How does she keep so motivated and energetic? By taking time to enjoy her childhood passion for music, Floryanzia says. She has played piano and guitar since she was a child, and today her musical tastes range from classical tunes to hits by Megan Thee Stallion and Beyonce.
“Music is still an incredibly important part of my life,” Floryanzia says. “As a black woman in STEM, it can be difficult at times, and having music that really pumps me up helps. It introduces the frame of mind that I can achieve my goals and conquer my problems. I started dancing in the morning during the pandemic, and I found that it really affects your day — it makes you feel good, gets you ready for whatever might happen.”
It started with music
Floryanzia’s relationship with music also drew her to chemical engineering. During a middle school engineering camp, Floryanzia attended a lecture by Laura Bottomley, a professor at North Carolina State Univ. (NCSU). Bottomley spoke about how music impacts the brain, and how people with memory loss will forget their children but remember song lyrics — those complexities are what make reverse-engineering the brain so interesting.

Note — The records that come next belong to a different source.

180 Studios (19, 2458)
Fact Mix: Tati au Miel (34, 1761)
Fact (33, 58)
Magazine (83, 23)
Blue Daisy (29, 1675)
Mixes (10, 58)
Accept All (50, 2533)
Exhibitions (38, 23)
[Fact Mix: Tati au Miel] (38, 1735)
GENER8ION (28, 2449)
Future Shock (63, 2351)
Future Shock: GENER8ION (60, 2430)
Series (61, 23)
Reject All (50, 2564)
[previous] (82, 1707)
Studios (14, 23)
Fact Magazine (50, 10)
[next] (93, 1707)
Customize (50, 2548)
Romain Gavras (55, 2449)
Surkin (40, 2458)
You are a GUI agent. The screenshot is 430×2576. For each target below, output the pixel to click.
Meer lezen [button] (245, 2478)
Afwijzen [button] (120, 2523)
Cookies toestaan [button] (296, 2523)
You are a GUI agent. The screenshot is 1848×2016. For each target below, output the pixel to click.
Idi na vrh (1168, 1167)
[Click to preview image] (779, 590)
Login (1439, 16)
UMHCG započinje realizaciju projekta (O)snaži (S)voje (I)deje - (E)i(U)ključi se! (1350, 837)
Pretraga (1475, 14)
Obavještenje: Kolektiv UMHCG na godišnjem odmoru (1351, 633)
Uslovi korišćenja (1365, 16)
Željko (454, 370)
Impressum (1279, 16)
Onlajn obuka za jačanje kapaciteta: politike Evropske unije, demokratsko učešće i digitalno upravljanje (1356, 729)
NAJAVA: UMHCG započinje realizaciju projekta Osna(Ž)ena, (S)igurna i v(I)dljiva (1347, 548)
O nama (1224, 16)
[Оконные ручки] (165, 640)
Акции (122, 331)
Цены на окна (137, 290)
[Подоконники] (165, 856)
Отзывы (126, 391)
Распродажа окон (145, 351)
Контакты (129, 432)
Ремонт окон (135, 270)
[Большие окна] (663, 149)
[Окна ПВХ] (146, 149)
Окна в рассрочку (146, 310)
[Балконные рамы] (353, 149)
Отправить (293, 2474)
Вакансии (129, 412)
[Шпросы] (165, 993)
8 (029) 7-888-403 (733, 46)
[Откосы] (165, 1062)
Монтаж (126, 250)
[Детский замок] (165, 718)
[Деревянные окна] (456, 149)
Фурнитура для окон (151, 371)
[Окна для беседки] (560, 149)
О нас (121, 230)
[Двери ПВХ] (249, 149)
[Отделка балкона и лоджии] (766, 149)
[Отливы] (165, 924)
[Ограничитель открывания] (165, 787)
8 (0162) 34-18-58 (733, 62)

“My mother instilled in me a love of music,” Floryanzia says. “And my father was an electrical engineer. The lecture made me realize I could combine both of those things.” Bottomley’s lecture inspired Floryanzia to pursue research on the brain, one of the most complex organs in the human body.
“The brain is so interesting and complicated. We’ve known about Alzheimer’s disease for a century, for example, and so little progress has been made. But there is a lot of promise in the prospect of reverse-engineering the brain,” she says.
Above: Floryanzia examines brain scans in this commercial she shot with Chevron Human Energy as part of their “STEM Doers” campaign. Fun fact, this commercial aired during the Super Bowl in 2016!
During her undergraduate years at NCSU, Floryanzia was drawn to chemical engineering, which helped her connect the chemical and electrical components of the brain. She initially planned on pursuing biomedical engineering, but was drawn to chemical engineering after speaking with Lisa Bullard, a chemical engineering professor at NCSU, who encouraged her to study the field due to its interdisciplinary nature and potential to create impactful technology.
“Chemical engineering offers a really wide breadth of information and principles,” Floryanzia says. “If you want to develop medicine and figure out how to scale up production and improve certain qualities, that’s a chemical engineering job.”
The importance of mentors
Floryanzia was further inspired to use chemical engineering in neuroscience by research conducted by Elizabeth Nance, a chemical engineer credited with developing the first nanoparticles to penetrate the blood-brain barrier.
In fact, Floryanzia has been strongly influenced by many women in her life. “I am quite fortunate because I have had a host of great mentors that have come before me,” Floryanzia says. “They know which fights to fight and how to go about fighting those fights; they have walked the walk. A lot of these barriers have been knocked down and I have a real sense of gratitude.”
Blood-brain barrier research
As an interesting parallel, Floryanzia is particularly interested in researching and developing techniques to breach the blood-brain barrier, which is notoriously difficult to do. Thus, drugs targeting the brain are challenging to develop. The scientific community is keen to better understand the brain to better treat it — in breaking down the mechanics of the blood-brain barrier, chemical engineers can develop more effective drugs and treatment for brain diseases, such as Alzheimer’s.
Currently, Floryanzia is working on a microfluidic model of the blood-brain barrier, learning about photolithography, plasma cleaning/bonding, use of syringe and microfluidic pumps, and fluorescent imaging.
Image: Floryanzia working in the fume hood doing a quick examination of an aqueous formaldehyde solution she has prepared to fix her brain cells in preparation for staining and imaging.
Following your passion
“I literally wake up every single day loving what I do,” she says. “There are some days where I can’t even go to sleep because I’m just so excited about the work that I get to do. This is the first time in my life where I don’t know exactly what’s next. I love what I’m doing with my PhD, and afterwards, I might be happy just continuing that and taking the research in new directions. I don’t know yet, but I know that whatever I do, I want it to feel exactly the way that what I’m doing now makes me feel.”